Bisher war ich noch recht entspannt gewesen, da noch nichts wirklich greifbar war, aber nun wurde es ernst und das wirkliche Martyrium begann dann nach dem Vorgespräch, als sie mir mitteilten, dass sie sich am nächsten Tag bei mir melden würden.
Übrigens konnte ich während des Gesprächs durch eine Glastür einen Mitarbeiter Golf spielen sehen und hätte beinah laut losgeprustet, ich weiß gar nicht genau warum. Das war so, wie wenn du nach Frankreich fahren würdest und die Leute hätten tatsächlich alle ein Baguette unterm Arm. Aber vielleicht spielte er ja auch irgendwie ironisch gebrochen Golf.
Wieder zu Hause sprang ich im Sekundentakt zwischen "Ich zieh das einfach durch!" und "Den Mist tu ich mir nicht an!" hin und her. Es war die Hölle, Hölle, Hölle. Und die Nacht war natürlich schlaflos.
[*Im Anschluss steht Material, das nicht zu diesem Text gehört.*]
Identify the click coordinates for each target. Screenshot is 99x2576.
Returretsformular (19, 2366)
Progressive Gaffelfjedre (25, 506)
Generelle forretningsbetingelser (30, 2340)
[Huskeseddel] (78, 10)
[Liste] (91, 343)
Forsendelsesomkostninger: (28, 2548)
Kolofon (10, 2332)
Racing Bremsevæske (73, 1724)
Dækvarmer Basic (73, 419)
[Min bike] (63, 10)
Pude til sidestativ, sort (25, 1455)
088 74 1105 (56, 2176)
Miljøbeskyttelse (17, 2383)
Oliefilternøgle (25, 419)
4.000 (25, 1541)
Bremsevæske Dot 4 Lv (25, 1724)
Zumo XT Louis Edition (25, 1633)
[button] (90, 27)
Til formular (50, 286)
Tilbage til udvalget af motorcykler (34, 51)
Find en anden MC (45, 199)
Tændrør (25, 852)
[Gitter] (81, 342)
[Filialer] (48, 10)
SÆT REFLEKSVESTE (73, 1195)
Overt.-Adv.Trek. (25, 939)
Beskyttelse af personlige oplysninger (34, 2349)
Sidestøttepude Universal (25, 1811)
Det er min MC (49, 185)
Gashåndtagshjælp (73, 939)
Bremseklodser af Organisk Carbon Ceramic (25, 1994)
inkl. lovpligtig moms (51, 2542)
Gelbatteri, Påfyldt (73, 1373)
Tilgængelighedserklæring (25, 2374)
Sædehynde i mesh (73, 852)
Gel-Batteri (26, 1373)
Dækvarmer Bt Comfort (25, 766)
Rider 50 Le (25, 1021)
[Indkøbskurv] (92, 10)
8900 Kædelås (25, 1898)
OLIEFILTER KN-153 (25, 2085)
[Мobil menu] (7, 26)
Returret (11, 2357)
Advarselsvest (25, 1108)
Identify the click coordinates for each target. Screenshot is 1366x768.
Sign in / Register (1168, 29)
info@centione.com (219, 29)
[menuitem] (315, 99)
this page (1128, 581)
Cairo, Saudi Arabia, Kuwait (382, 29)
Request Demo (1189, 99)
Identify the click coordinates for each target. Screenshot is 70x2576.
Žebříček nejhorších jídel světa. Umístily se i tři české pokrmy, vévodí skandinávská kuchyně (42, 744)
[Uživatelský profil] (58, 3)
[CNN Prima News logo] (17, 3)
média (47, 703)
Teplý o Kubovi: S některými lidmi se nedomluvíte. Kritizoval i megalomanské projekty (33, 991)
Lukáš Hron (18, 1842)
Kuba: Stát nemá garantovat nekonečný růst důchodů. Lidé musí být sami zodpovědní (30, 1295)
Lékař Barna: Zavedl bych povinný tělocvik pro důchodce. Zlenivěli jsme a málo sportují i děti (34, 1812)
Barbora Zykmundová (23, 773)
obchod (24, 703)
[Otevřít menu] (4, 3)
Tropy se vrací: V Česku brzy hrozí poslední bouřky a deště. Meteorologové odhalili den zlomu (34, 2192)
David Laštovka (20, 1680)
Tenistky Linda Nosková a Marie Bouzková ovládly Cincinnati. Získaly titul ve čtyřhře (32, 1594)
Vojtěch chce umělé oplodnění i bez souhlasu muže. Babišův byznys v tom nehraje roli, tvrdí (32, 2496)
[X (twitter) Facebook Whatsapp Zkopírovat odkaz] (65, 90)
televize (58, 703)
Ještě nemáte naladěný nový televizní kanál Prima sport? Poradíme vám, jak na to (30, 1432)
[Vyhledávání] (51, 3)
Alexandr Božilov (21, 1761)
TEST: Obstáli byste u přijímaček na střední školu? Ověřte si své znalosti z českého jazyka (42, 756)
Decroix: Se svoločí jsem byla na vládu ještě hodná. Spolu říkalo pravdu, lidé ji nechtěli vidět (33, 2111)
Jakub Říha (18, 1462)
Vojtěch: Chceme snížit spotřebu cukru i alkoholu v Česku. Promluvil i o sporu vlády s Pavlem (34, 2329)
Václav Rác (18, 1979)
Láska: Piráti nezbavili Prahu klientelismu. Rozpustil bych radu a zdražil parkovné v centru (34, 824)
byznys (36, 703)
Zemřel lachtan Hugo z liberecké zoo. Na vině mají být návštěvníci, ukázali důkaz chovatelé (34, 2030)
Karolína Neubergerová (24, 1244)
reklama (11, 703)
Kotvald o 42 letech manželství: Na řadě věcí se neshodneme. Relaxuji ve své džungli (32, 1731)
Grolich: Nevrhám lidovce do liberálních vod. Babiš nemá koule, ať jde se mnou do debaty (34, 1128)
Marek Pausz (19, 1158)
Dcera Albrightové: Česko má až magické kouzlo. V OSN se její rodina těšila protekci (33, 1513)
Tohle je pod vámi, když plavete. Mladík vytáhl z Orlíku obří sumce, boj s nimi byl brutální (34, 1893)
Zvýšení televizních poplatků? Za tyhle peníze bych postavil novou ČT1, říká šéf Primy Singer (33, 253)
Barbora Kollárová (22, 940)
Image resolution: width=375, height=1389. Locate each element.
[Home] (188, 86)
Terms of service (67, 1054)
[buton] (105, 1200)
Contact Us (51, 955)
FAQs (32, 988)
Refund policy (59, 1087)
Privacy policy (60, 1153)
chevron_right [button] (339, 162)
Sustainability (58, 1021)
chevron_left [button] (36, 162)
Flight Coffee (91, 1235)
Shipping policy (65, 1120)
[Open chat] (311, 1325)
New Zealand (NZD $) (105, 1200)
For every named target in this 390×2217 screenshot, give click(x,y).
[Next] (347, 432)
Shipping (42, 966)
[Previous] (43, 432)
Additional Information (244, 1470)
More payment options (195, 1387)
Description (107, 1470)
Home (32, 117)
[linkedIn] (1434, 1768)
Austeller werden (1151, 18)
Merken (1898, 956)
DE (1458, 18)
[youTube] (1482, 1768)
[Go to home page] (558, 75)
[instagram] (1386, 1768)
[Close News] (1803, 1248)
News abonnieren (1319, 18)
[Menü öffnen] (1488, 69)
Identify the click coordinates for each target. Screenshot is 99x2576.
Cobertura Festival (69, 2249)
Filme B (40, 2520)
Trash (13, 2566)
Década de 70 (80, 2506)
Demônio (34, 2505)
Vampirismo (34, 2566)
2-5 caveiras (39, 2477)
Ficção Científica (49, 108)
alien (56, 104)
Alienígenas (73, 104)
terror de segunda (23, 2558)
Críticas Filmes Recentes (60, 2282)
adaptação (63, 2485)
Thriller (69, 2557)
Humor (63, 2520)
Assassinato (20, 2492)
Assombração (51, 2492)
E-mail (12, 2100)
Als am Freitagvormittag das Telefon klingelte, hatte ich lediglich die Entscheidung getroffen, nochmal um eine kurze Bedenkzeit zu bitten, falls man mir zusagen würde. (Sinnlos natürlich. Je länger die Zeit verstrich, um so verzweifelter wurde ich nur, einer Entscheidung brachte mich das nicht näher.)
Und dann wurde ich erlöst, man bedauerte, sich diesmal gegen mich entschieden zu haben. Im Prinzip war es das beste, was mir passieren konnte, denn eine eigene Entscheidung, egal, wie sie ausgefallen wäre, hätte ich womöglich noch ewig hinterfragt.
Eine kleine Warnung kam aber noch: man hätte ja jetzt meine Daten, und sie könnten sich vorstellen, mich vielleicht zu einer anderen Sendung mal einzuladen. Oh Mann. Ich freu mich jetzt schon darauf, die richtige Entscheidung zu treffen.